# PINS beach trip May 2017



## OlRob65 (Jul 5, 2014)

Hi everybody,
Who all would be interested in a down island (4x4) trip sometime in May? I'm thinking primitive camping, fishing, ice cold beverages, etc. Starting Friday afternoon, or early Saturday morning and ending on Sunday afternoon. I like the isolation, but I guess I'm getting more sociable in my older age so a group of like minded people could be fun. 
FYI 5-9 (Tuesday) is the full moon so the weekends either side is waxing or waning. 5-26 is the new moon and 5-29 is Memorial day.

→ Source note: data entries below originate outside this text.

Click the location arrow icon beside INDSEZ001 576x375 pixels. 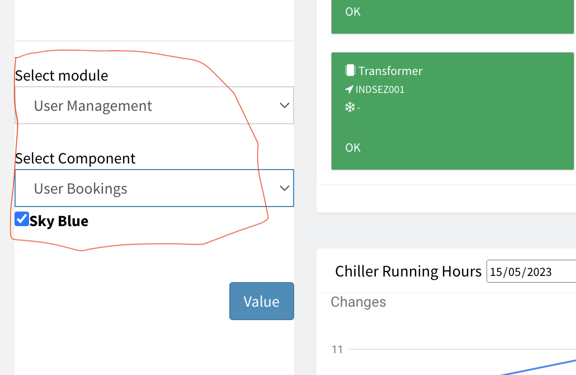coord(350,90)
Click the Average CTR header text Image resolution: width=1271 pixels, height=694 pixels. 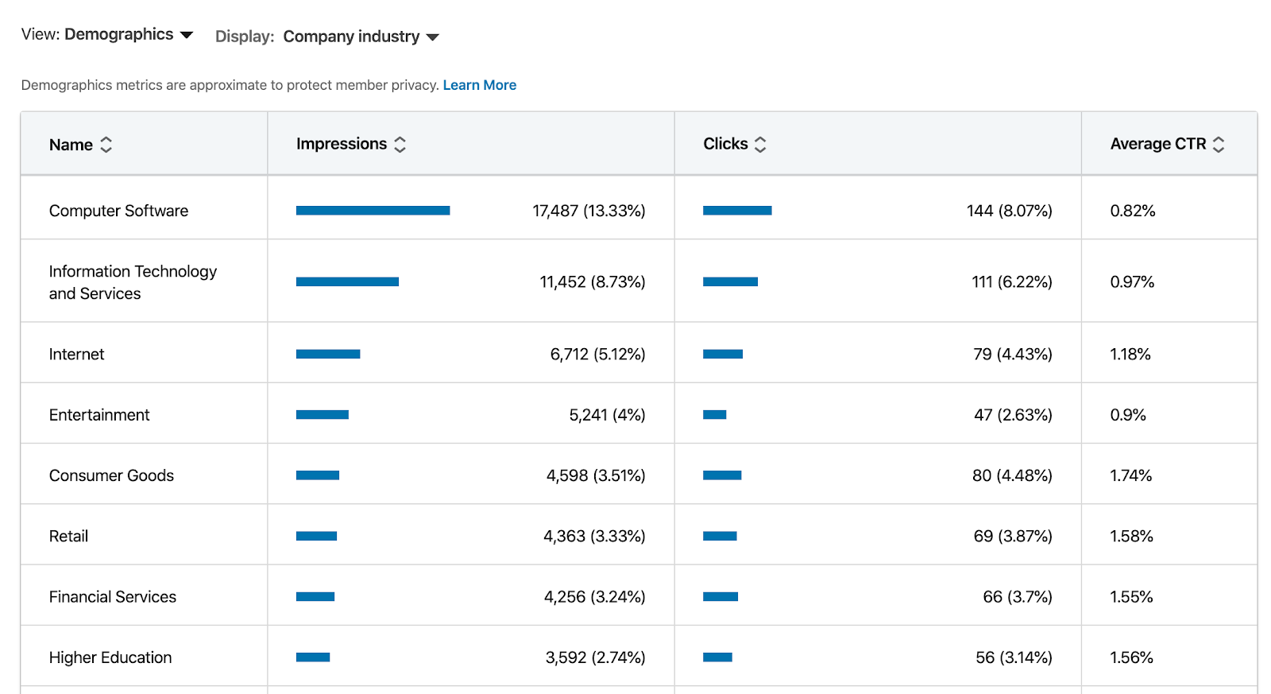(x=1157, y=144)
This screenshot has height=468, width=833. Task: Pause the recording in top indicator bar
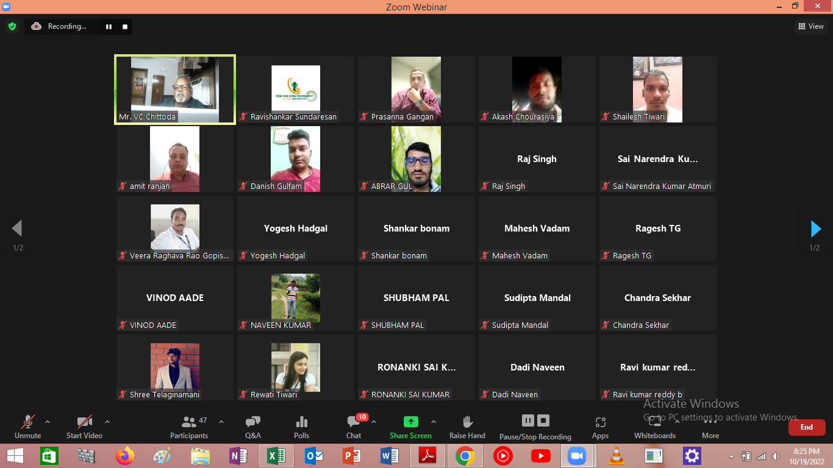[109, 26]
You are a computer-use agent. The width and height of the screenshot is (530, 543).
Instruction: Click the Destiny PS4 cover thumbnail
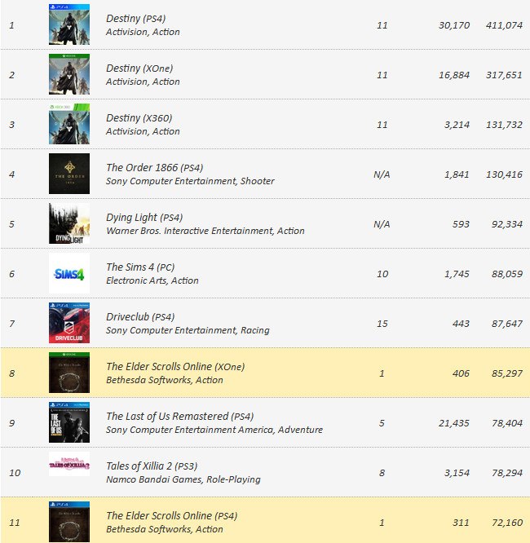pyautogui.click(x=69, y=24)
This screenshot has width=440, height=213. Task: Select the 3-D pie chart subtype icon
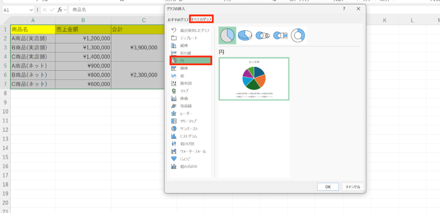pyautogui.click(x=245, y=35)
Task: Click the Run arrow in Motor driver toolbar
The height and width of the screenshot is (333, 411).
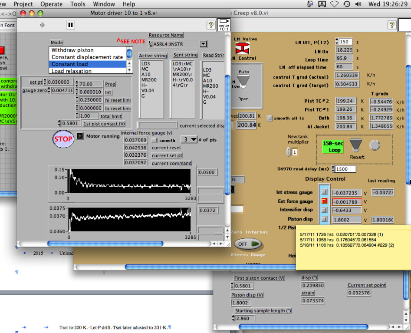Action: pyautogui.click(x=42, y=25)
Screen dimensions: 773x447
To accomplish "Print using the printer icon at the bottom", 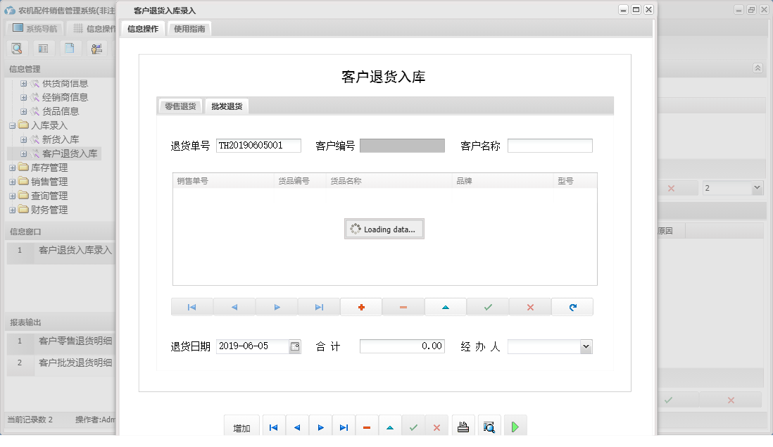I will click(463, 425).
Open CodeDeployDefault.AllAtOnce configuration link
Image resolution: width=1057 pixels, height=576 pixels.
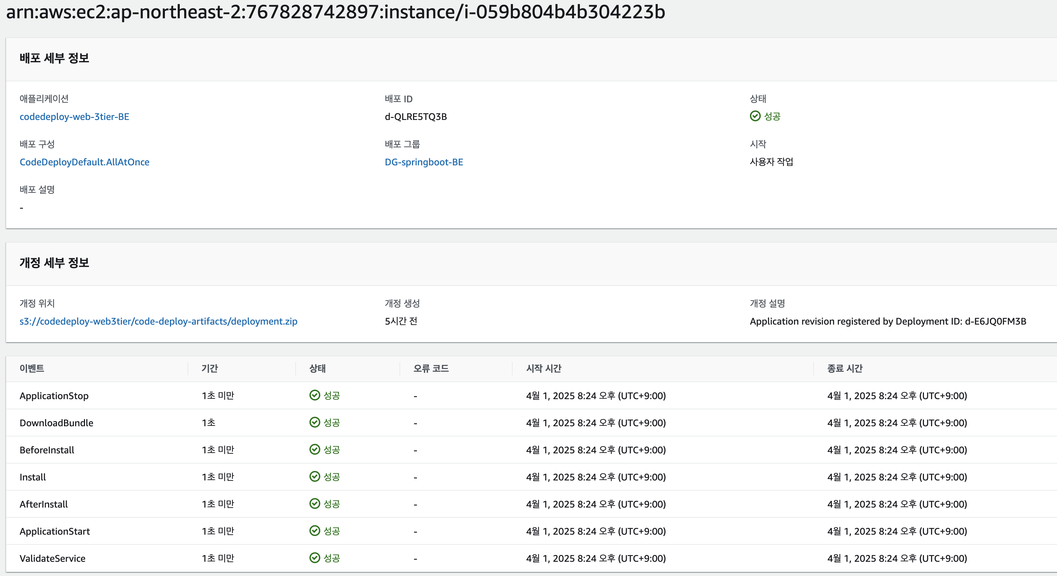pyautogui.click(x=85, y=162)
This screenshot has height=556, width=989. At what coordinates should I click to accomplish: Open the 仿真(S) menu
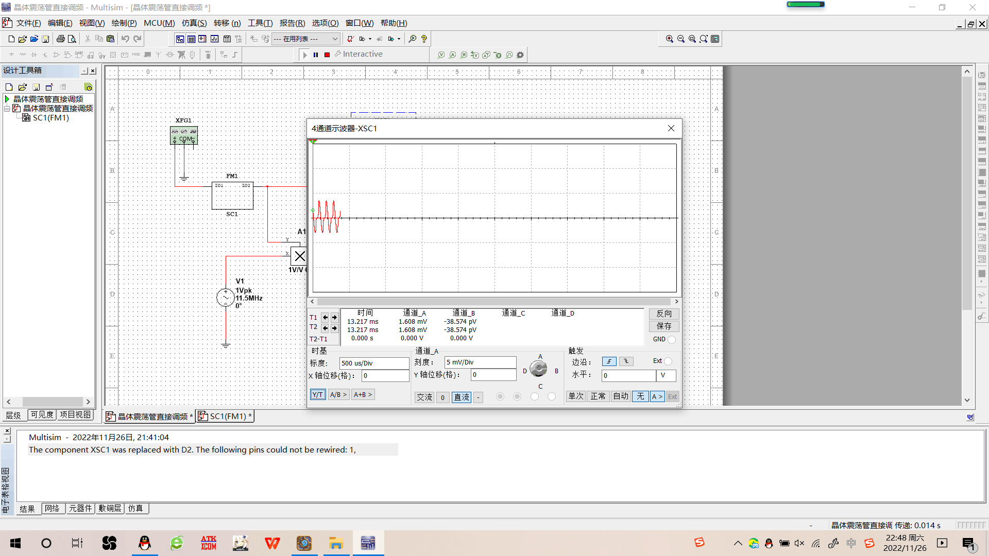click(194, 23)
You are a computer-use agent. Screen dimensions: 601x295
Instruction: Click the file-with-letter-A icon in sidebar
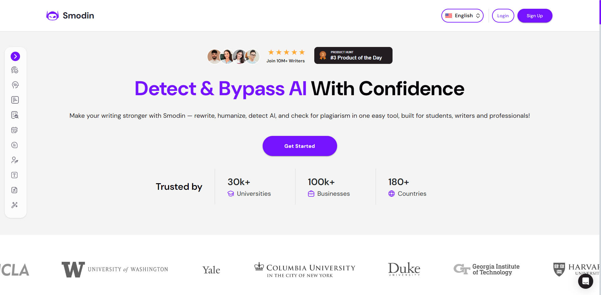[15, 190]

I also posted this in the camping forum.


----------



## the toninator (Jan 19, 2016)

check oot jeep clubs in your area they go quite often.


----------



## mgoodman2014 (Jun 25, 2014)

I'd be interested in meeting up.... Located out of Victoria.
Feel free to shoot me an email... [email protected]
I won't claim to know much about the fishing out that way, but I like a cold one, good company and fishing.


----------



## Flat Fish (Jun 18, 2005)

I'm interested, but pretty sure I can't make it. Lots of kids activities in May. I'll keep tabs on this though, just in case...


----------



## OlRob65 (Jul 5, 2014)

*PINS Trip*



OlRob65 said:


> Hi everybody,
> Who all would be interested in a down island (4x4) trip sometime in May? I'm thinking primitive camping, fishing, ice cold beverages, etc. Starting Friday afternoon, or early Saturday morning and ending on Sunday afternoon. I like the isolation, but I guess I'm getting more sociable in my older age so a group of like minded people could be fun.
> FYI 5-9 (Tuesday) is the full moon so the weekends either side is waxing or waning. 5-26 is the new moon and 5-29 is Memorial day.
> 
> I also posted this in the camping forum.


Bump...


----------



## AguaMala (Feb 28, 2012)

OlRob65 said:


> Bump...


Got what days figured out?

Sent from my iPhone using Tapatalk


----------



## OlRob65 (Jul 5, 2014)

*PINS trip*

Thanks for asking.
We're gonna leave outta San Antonio Saturday 5-21 around 3:30 4 am so we can get there around sunup. We're planning on camping Saturday night & heading back Sunday.


----------



## Prizepig (Jul 13, 2012)

Good luck to you guys. Hopefully the weather conditions will cooperate. A word of caution.........the park rangers are really cracking down on seat belts so I highly suggest wearing them. The roads are still under construction as well.


----------



## acoastalbender (Jul 16, 2011)

... 5-21 is Sunday ...


----------



## OlRob65 (Jul 5, 2014)

acoastalbender said:


> ... 5-21 is Sunday ...


Yeah, I realized that when I was updating my calendar. None the less, we're leaving SA on Saturday morning and coming back Sunday afternoon. May 20th & 21st. 
I knew I should looked at the calendar first.


----------



## the toninator (Jan 19, 2016)

****, I'm looking at the same weekend but the conditions may be windy.


----------



## the toninator (Jan 19, 2016)

Magic seaweed says it would be a *****in weekend for surfing if it wasnt for the wind.


----------



## OlRob65 (Jul 5, 2014)

We went, we got blown out. The wind was thumping around 20 - 25 and the surf was rough, too rough for this fat old man to fish in for more than a few minutes at a time. There were 5 - 6 sets peaking at 3 - 4 ft. And the water was, IMHO, chilly. We accomplished 2 of 3 goals, tried out my new (to me) 4x4, drank beer on the beach, didn't catch fish. Still calling it a success. I only took 2 pictures of the surf, so I'm not gonna upload them.


----------